● **Problem**
Work out how many lines in the material below hold "cookies", then give only that number.

● **Task input**
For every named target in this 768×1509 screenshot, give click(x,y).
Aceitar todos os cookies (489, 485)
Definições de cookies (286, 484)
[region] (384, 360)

--

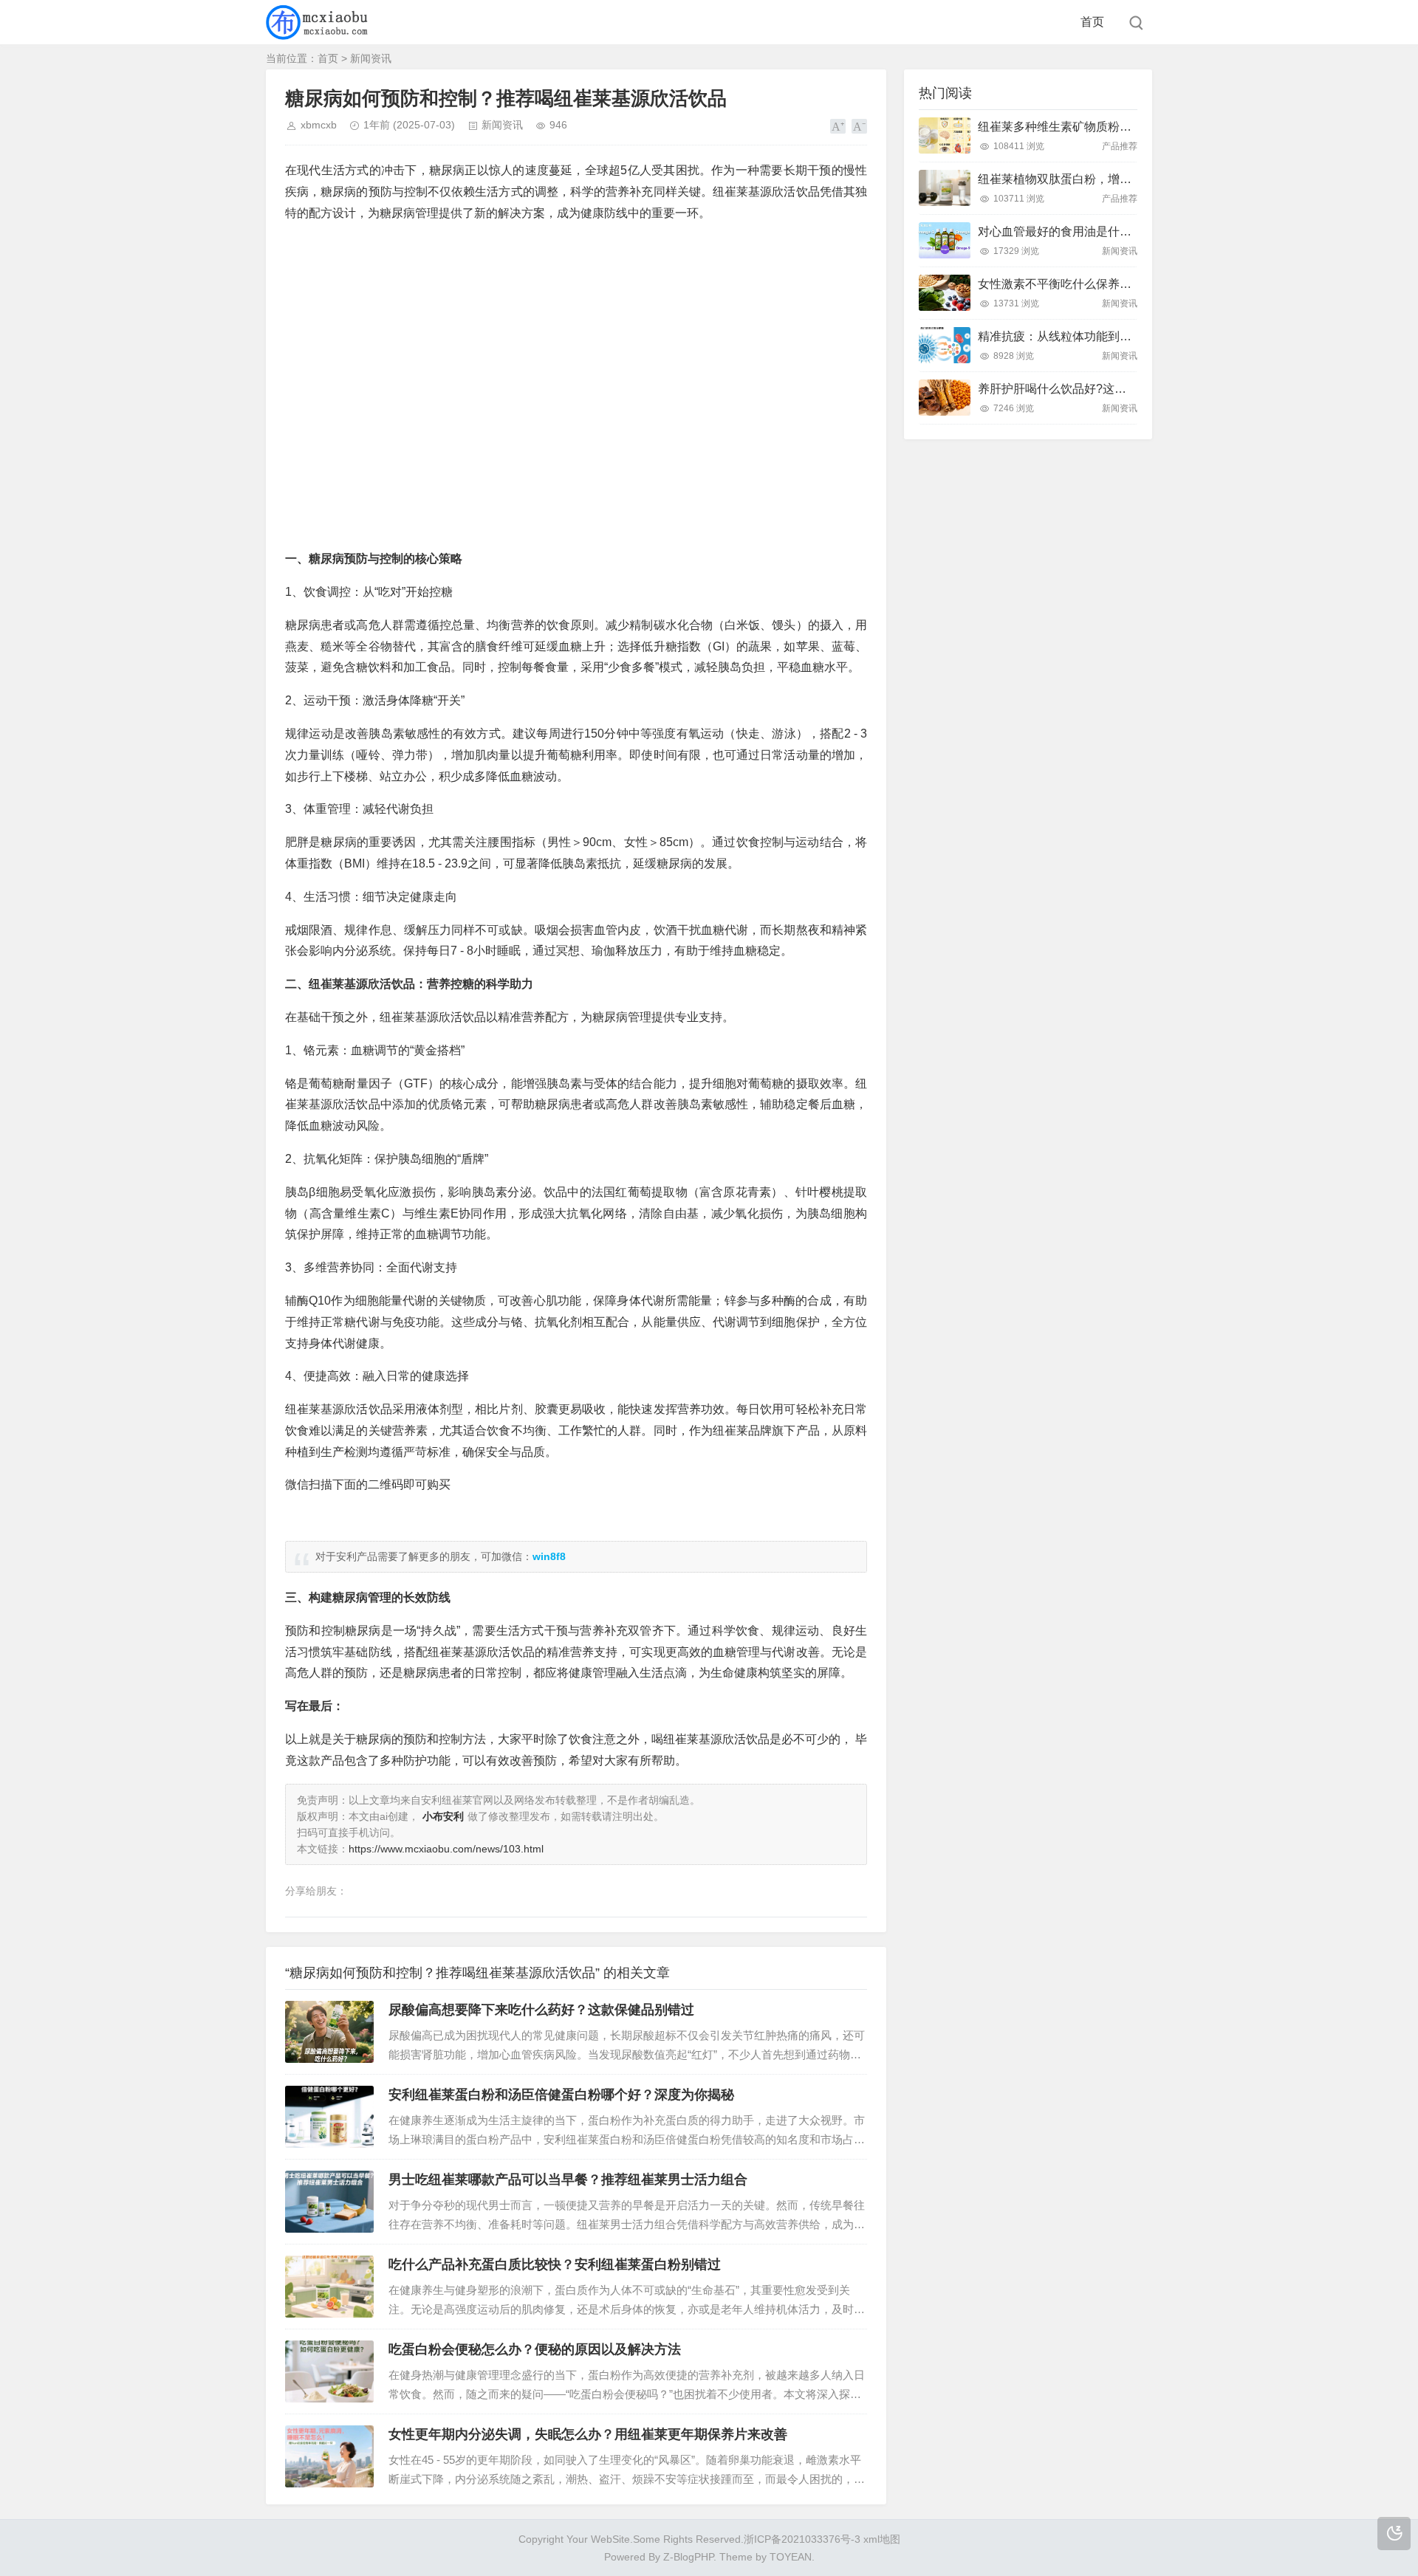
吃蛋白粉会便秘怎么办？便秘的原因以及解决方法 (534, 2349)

● **Written answer**
2